The three key container shipping alliances, 2M, Ocean Alliance, and THE alliance, have limited the damage from the collapse in global trade and buoyed freight rates through the first half of the year. With tentative signs of a recovery emerging, shipping carriers may be easing their strict limits on sailings. But the crucial third quarter could be the industry’s toughest test yet.
Blank sailings have accounted for around 15% of active twenty foot equivalent unit, or TEU, capacity since the coronavirus hit at the start of this year but this is now easing, according to the latest research by eeSEA, a platform that maps, measures and predicts container industry schedules.

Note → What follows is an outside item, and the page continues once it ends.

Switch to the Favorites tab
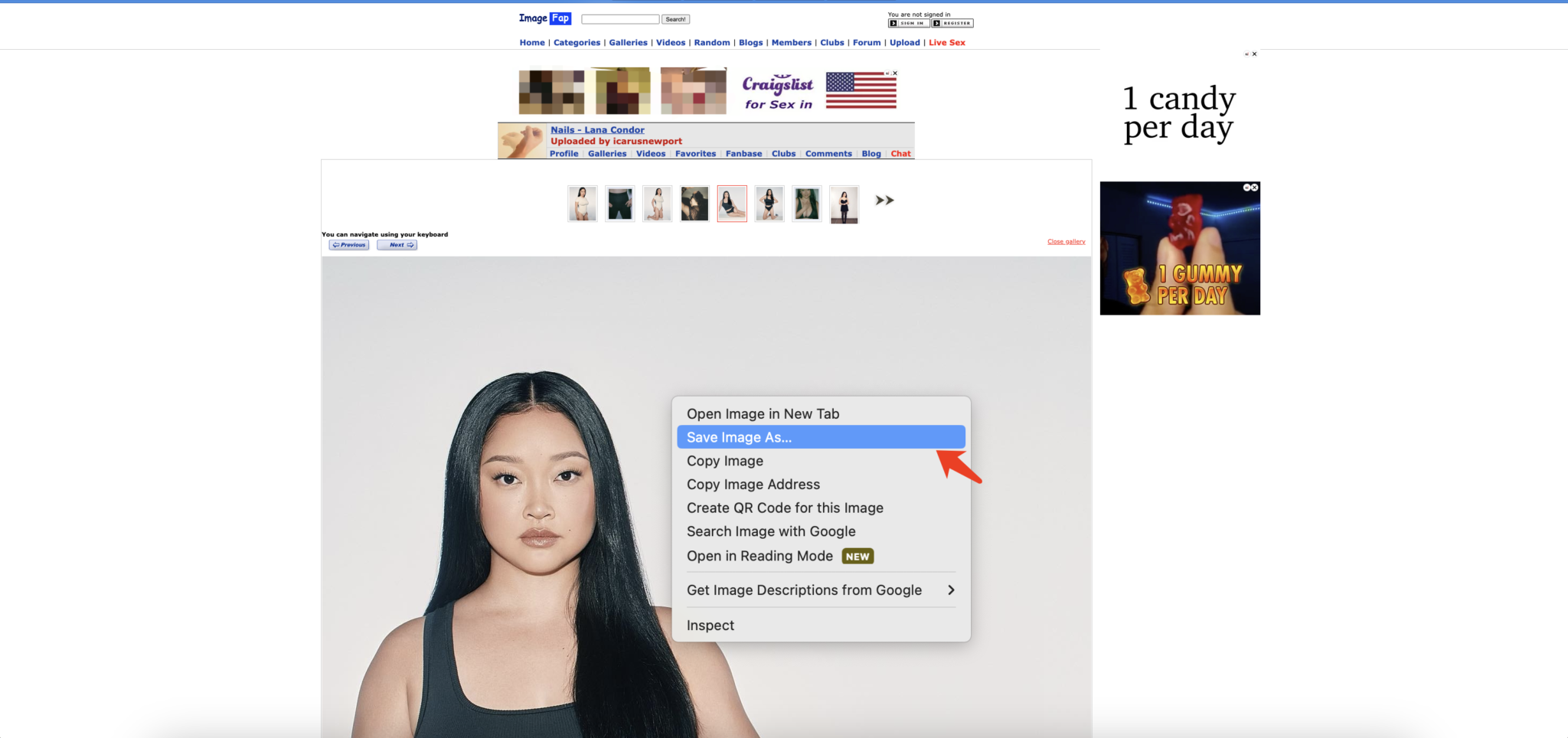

July blank sailings are at their lowest since January, accounting for just 8% of capacity, eeSea research shows, with August and September scheduled to be below 5%. That compares with 12% in June and 18% in May. “The question is whether the blank sailings are enough,” said eeSea CEO Simon Sundboell in an interview with S&P Global Platts.
Sea-Intelligence’s latest data, meanwhile, signaled a marginal increase in Q3 blank sailings announcements in their mid-June release.
It’s true that 2M, Ocean Alliance, and THE alliance have become more adept at managing the market on the deepsea East-West trades, with void sailings down at one month notice compared with two to three previously.
“That means they are better at adjusting to rapidly changing demand patterns,” Sundboell said.
“We are down to about a month’s cancellation notice, so we are pretty firm for June and going into part of July. There can still come more cancellations for August and September, but it’s not just that we are seeing cancellations stopping, we are even seeing some being reinstated,” he added.
Third quarter test
Sundboell said this shows a greater confidence that the market may have turned a corner as the carriers will want to maximize the utilization of those container ships.
That’s especially going into peak period where demand tends to be stronger, but there is still so much uncertainty over the recovery, or whether there will be a second wave in the virus hampering seaborne trade.
“The third quarter is supposed to be the peak season, and the lower level of blank sailings is a good sign for the carriers. But the fact that they are still cancelling sailings is not something we’ve seen in previous years; and such, is also worrying for them,” Sundboell said.
Alan Murphy, CEO of Sea-Intelligence, said the carriers have shown they are capable of weathering a second wave of the pandemic, at least in the short term, with blank sailings employed as the primary means of managing the supply-demand balance, in an effort to maintain freight rates.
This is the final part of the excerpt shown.